China: Trade, Hong Kong, and US Elections

Published on June 9, 2020

Senior sources in Beijing warn that China will take countermeasures against recent attacks and sanctions by the administration of US President Donald Trump over Hong Kong, Taiwan, the coronavirus, and Huawei, “among other issues.”

*** But the same high-level Chinese officials are quick to distinguish the threat of countermeasures against those hot-button issues from any indication that Beijing has, or will, walk away from its Phase One trade agreement with the United States. ***

*** Furthermore, sources note that four of the five sanctions threatened by President Trump over Hong Kong do not have a timetable for implementation (yet), and add that Beijing will not announce any countermeasures against the US until the US formally imposes sanctions, including the revocation of Hong Kong’s special trading status. But when that happens, the first response, from what we understand, will be to revoke the freedom of travel of US citizens in and out of Hong Kong. ***

*** Separately, the Central National Security Council (CNSC) has completed a formal assessment of the US presidential race, in which it expects the November 2020 elections to draw the highest turnout in history.  Noting the more than 40 national polls that show Trump lagging behind his democratic challenger, former Vice President Joe Biden, the report nevertheless concludes that Trump is still more likely than not to pull off a second term. ***

That, at least, is the assessment from Beijing.

Trade Track and Sanctions

Sources at the highest level in Beijing have fully taken on board the message from Washington that for all the rising tensions with China, across a host of dimensions, President Trump will not walk away from the Phase One trade deal between the two countries.

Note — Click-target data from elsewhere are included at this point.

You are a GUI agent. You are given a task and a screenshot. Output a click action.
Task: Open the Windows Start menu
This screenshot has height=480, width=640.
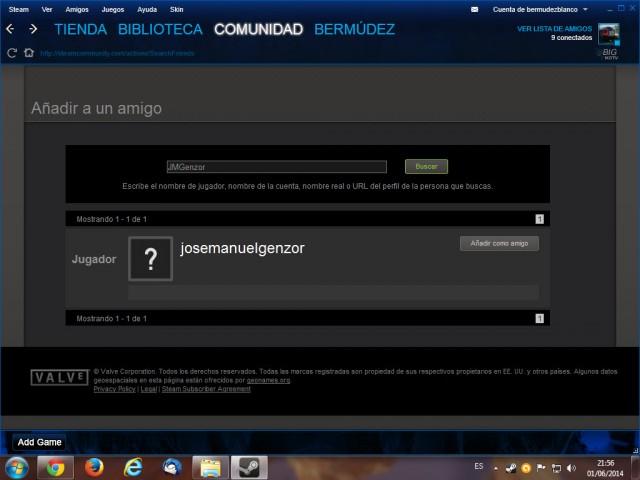pyautogui.click(x=17, y=467)
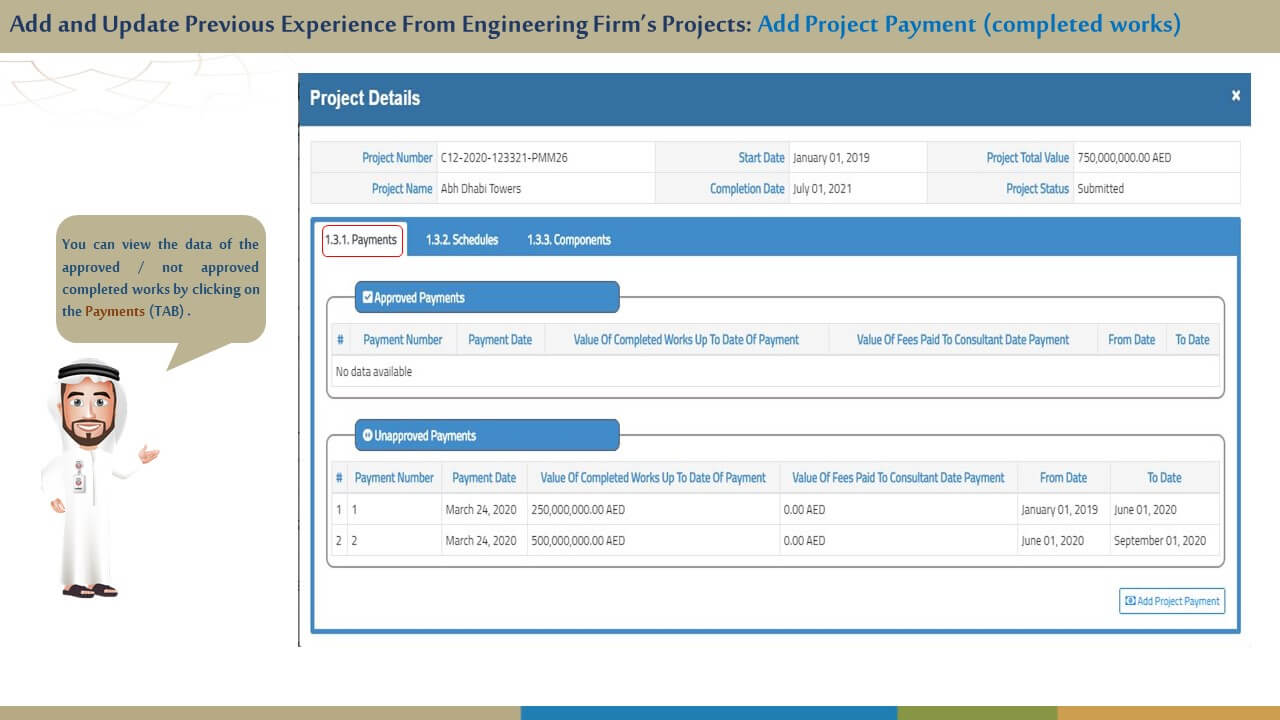Select the 250,000,000.00 AED payment row
This screenshot has width=1280, height=720.
(577, 510)
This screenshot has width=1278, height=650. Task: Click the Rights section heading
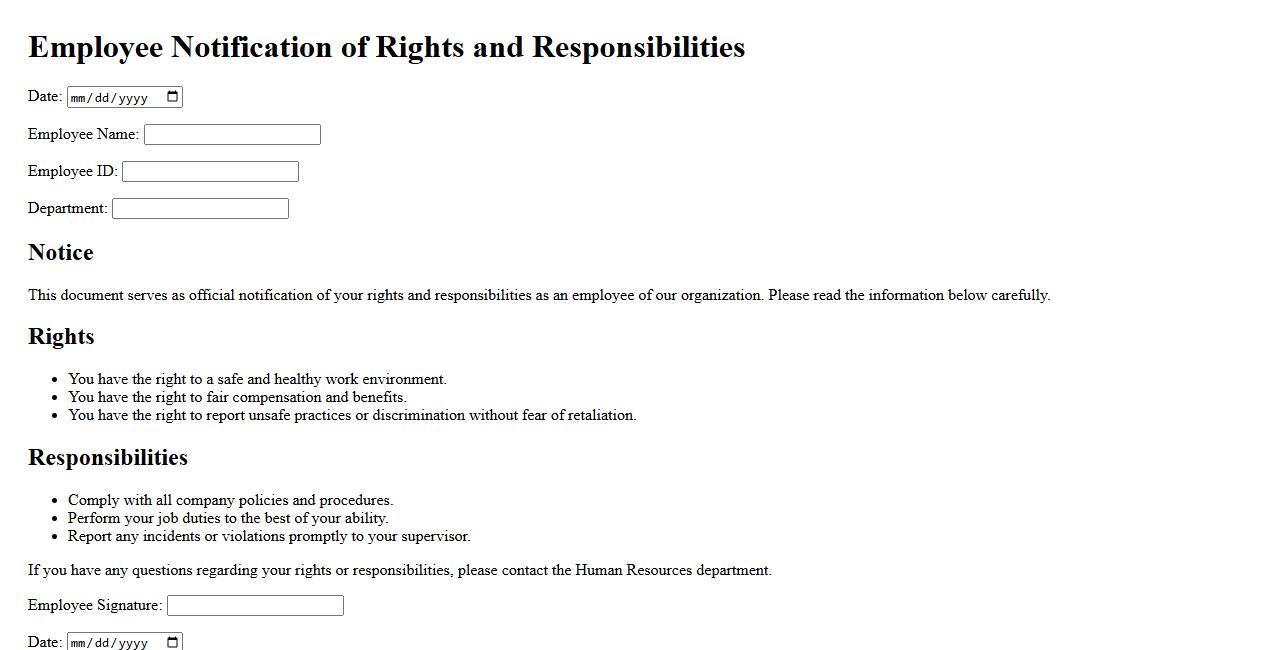click(61, 337)
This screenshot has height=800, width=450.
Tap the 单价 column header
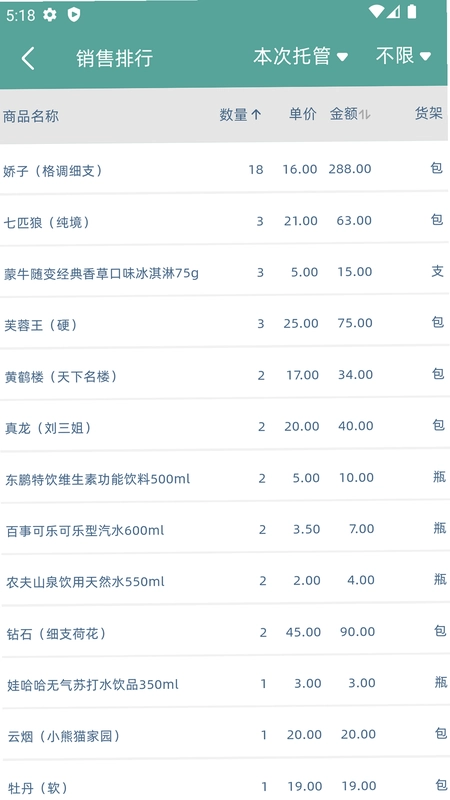(303, 114)
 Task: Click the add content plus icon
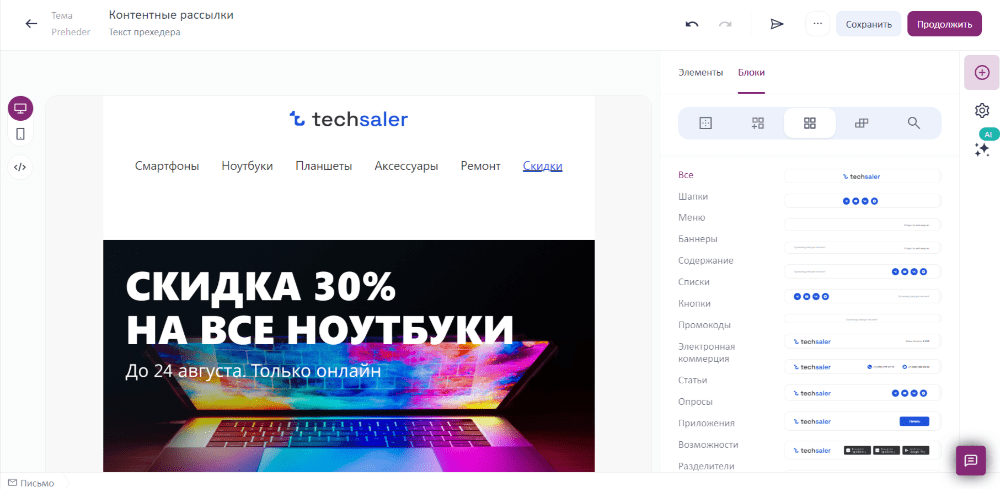(x=982, y=72)
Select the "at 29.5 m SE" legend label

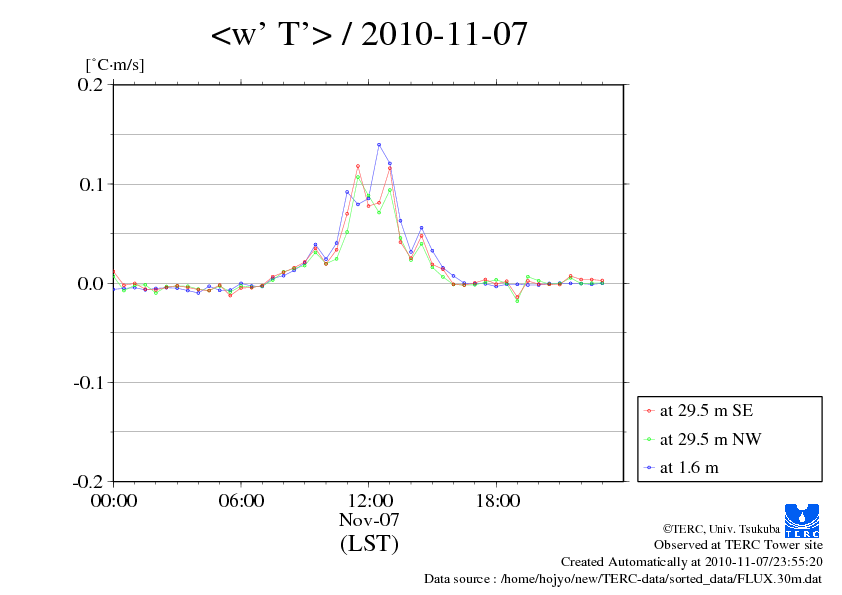(x=708, y=411)
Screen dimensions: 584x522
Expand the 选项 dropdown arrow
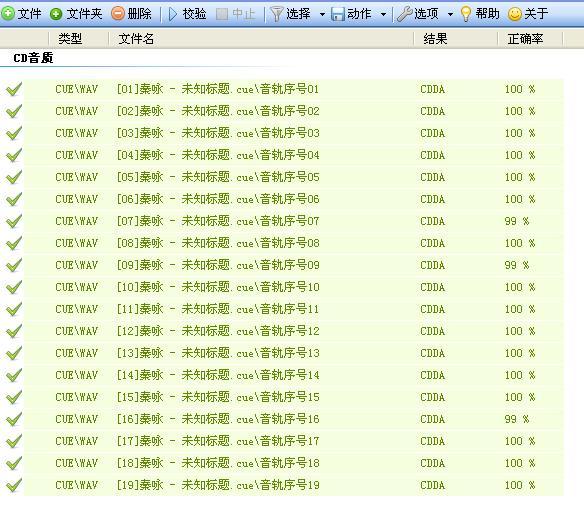pyautogui.click(x=450, y=15)
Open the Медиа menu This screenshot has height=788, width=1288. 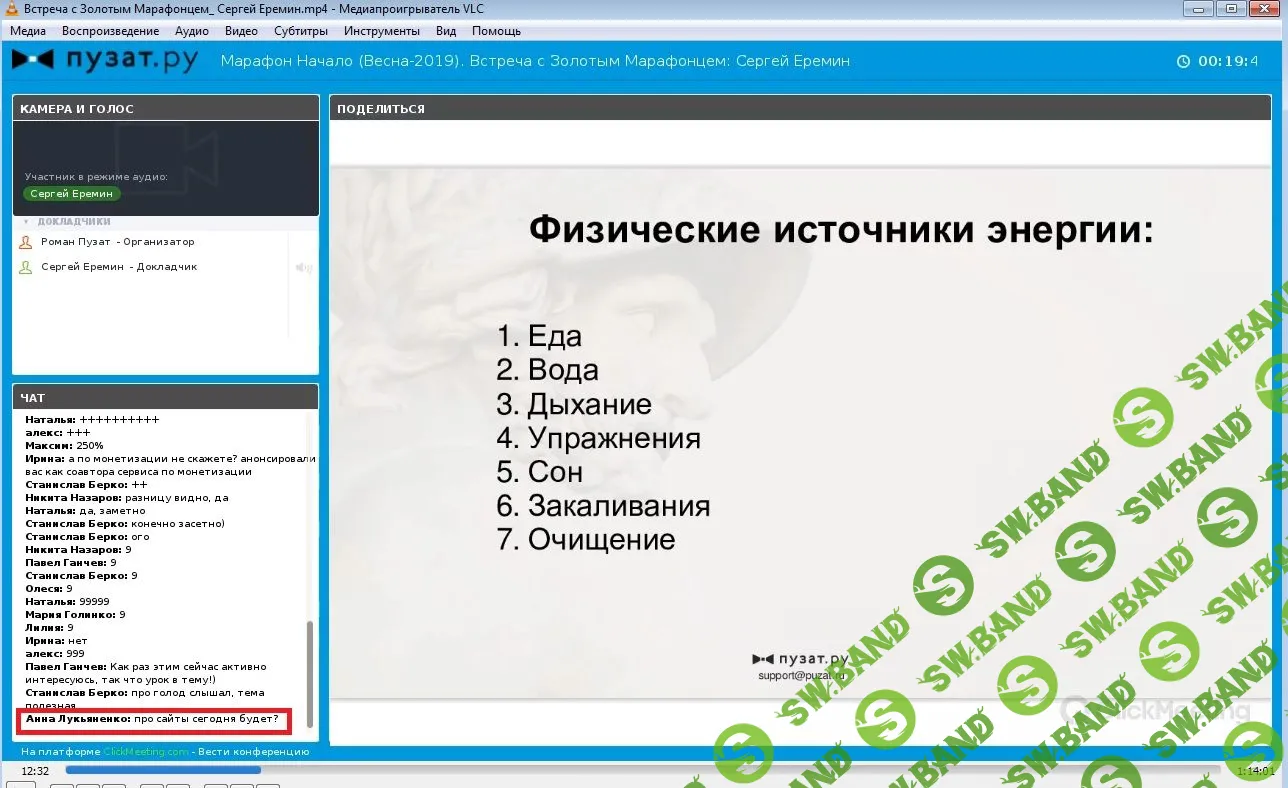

Beijing, in turn, has given assurances to Washington that it will do its best to abide by the terms of the agreement. But perhaps more to the point, given the low odds of that happening, both sides have reaffirmed that should any problems arise in the process, these will be resolved within the framework of the agreement.

Regarding simmering tensions over Hong Kong, the same officials note that four of the five sanctions announced by Trump in response to the security law draft do not have a specific timetable for implementation.

And as to the one that does – the barring, effective June 1, of entry to the US of Chinese students who are deemed to be at risk of passing technology secrets back to the Chinese military – that is claimed, perhaps a bit cavalierly, to affect only about 300 people.

The trigger nevertheless to a response from Beijing will be a formal revocation, as threatened by Washington, of Hong Kong’s special status, in response to which China will “immediately” revoke the ease of travel of Americans in and out of the city.

An Eye on the 2020 US Elections

Separately, from what we understand, the Central National Security Council (CNSC) has formally submitted its assessment of the upcoming US presidential race to the leadership in Beijing.

This November, they believe, is likely to draw the highest turnout in US electoral history, with whites, blacks, Hispanics, and Asians all drawn to the polls “because of Trump” (presumably both for, and against).

The CNSC report notes that former Vice President Joe Biden led in every single one of more than 40 nationwide polls in May, and that ongoing civil unrest and the administration’s handling of the COVID pandemic will certainly strike a blow to Trump’s prospects. The report adds that the impact from these crises on the elections remains to be seen.

Indeed, the CNSC concludes that despite all that, Trump is still more likely than not to win re-election, but it does lay out three conditions that it believes could lead, and in fact are all three seen as indispensable, to a Biden victory.

The first of the conditions is a vice-presidential nominee who strongly complements Biden, the second is the full-throated backing of former President Barack Obama, and the third is a fully united Democratic party that includes the unconditional mobilization of support of the progressive wing by Vermont Senator Bernie Sanders.

Finally, straying into Washington’s favorite parlor game of second-guessing who that VP choice for Biden should be, the CNSC report suggests it should, beyond the shadow of a doubt, be California Senator Kamala Harris.

Right about here, we would be remiss not to note that there will most certainly be many US political analysts who would vehemently disagree with every single point in this CNSC report. We did find it interesting, nonetheless, and suspect that assessment might play no small part in coloring Beijing’s response to Trump.